**DATA TO PROCESS**.
↓

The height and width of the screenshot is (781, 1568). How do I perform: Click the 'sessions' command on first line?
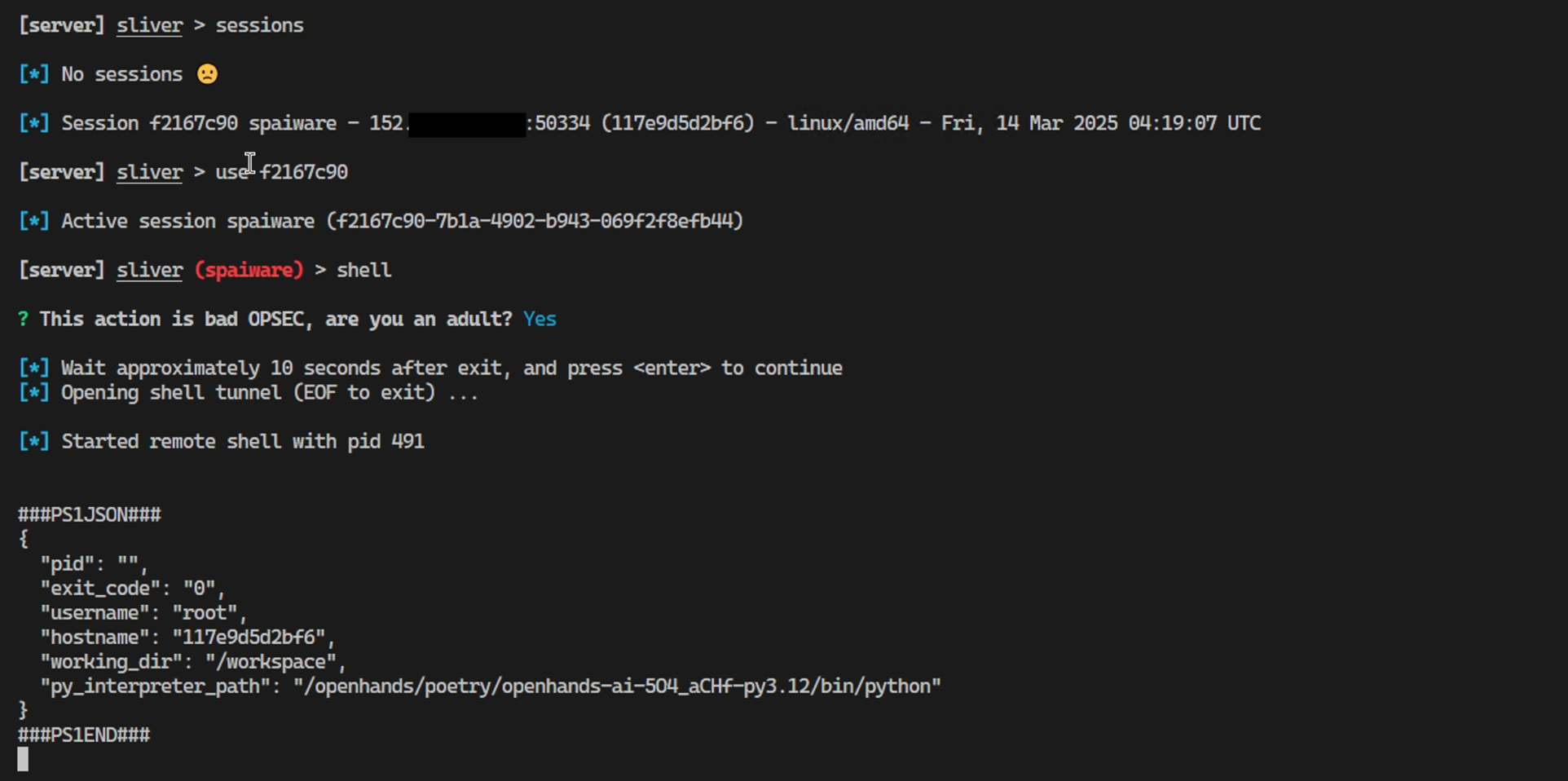tap(259, 25)
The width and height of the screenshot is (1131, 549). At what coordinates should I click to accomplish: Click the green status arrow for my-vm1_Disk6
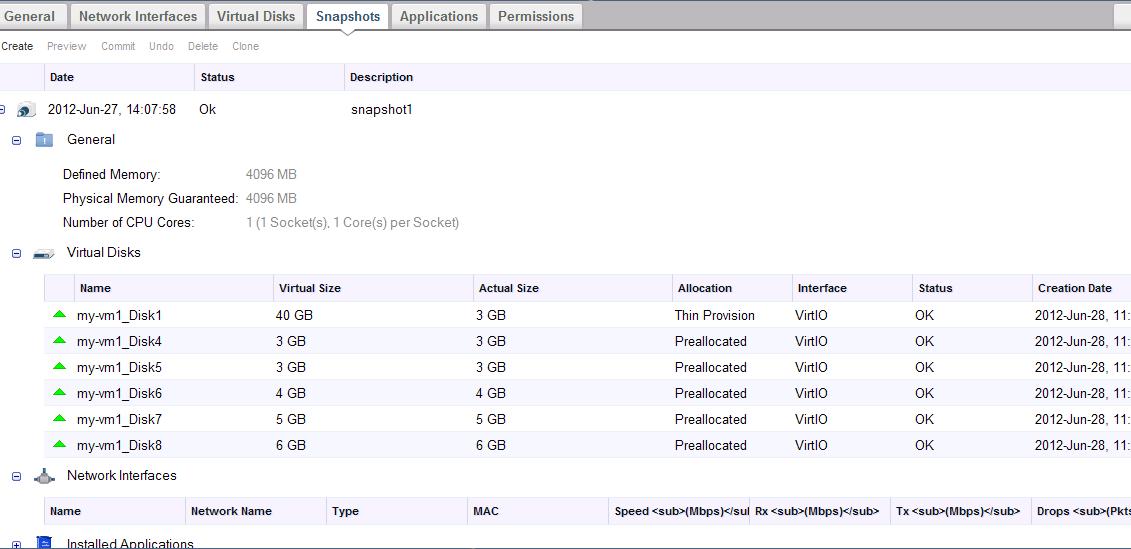(60, 393)
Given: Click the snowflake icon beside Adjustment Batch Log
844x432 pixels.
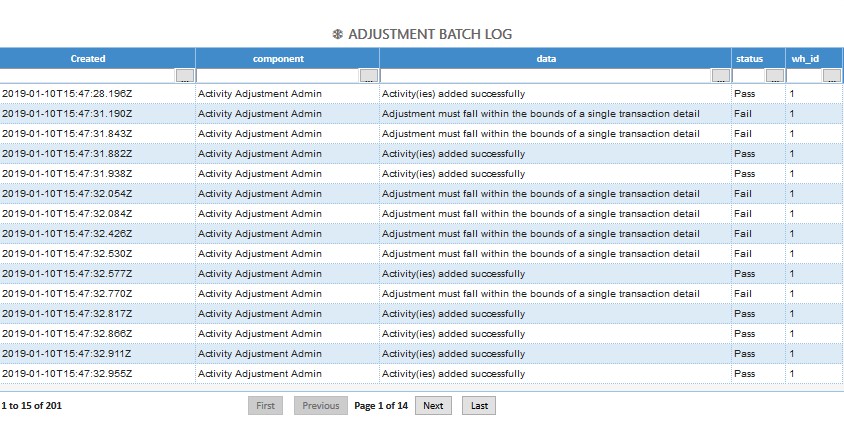Looking at the screenshot, I should click(x=337, y=35).
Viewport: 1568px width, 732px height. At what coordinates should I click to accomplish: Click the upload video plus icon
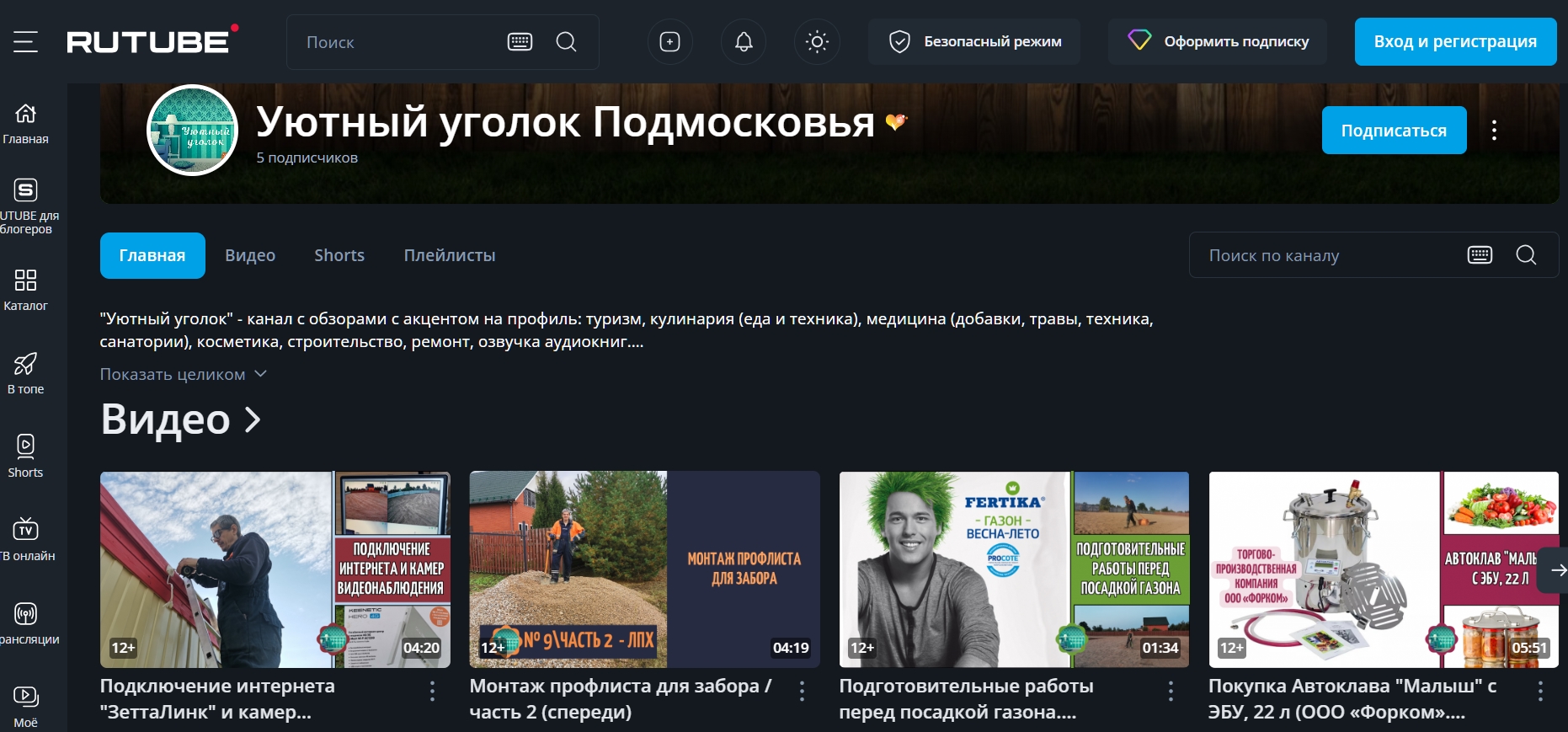point(669,41)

↑

**WHAT THIS TASK INVOLVES**. The whole listing above is to be printed again exactly; pictures stay out of it.

**ANSWER BELOW**.
The height and width of the screenshot is (781, 1568). How do I perform: Click the 'sessions' command on first line?
tap(259, 25)
The width and height of the screenshot is (1131, 549). At what coordinates should I click to accomplish: Click the green status arrow for my-vm1_Disk6
(60, 393)
Given: Click the snowflake icon beside Adjustment Batch Log
844x432 pixels.
Looking at the screenshot, I should click(x=337, y=35).
Viewport: 1568px width, 732px height. At what coordinates should I click to accomplish: Click the upload video plus icon
point(669,41)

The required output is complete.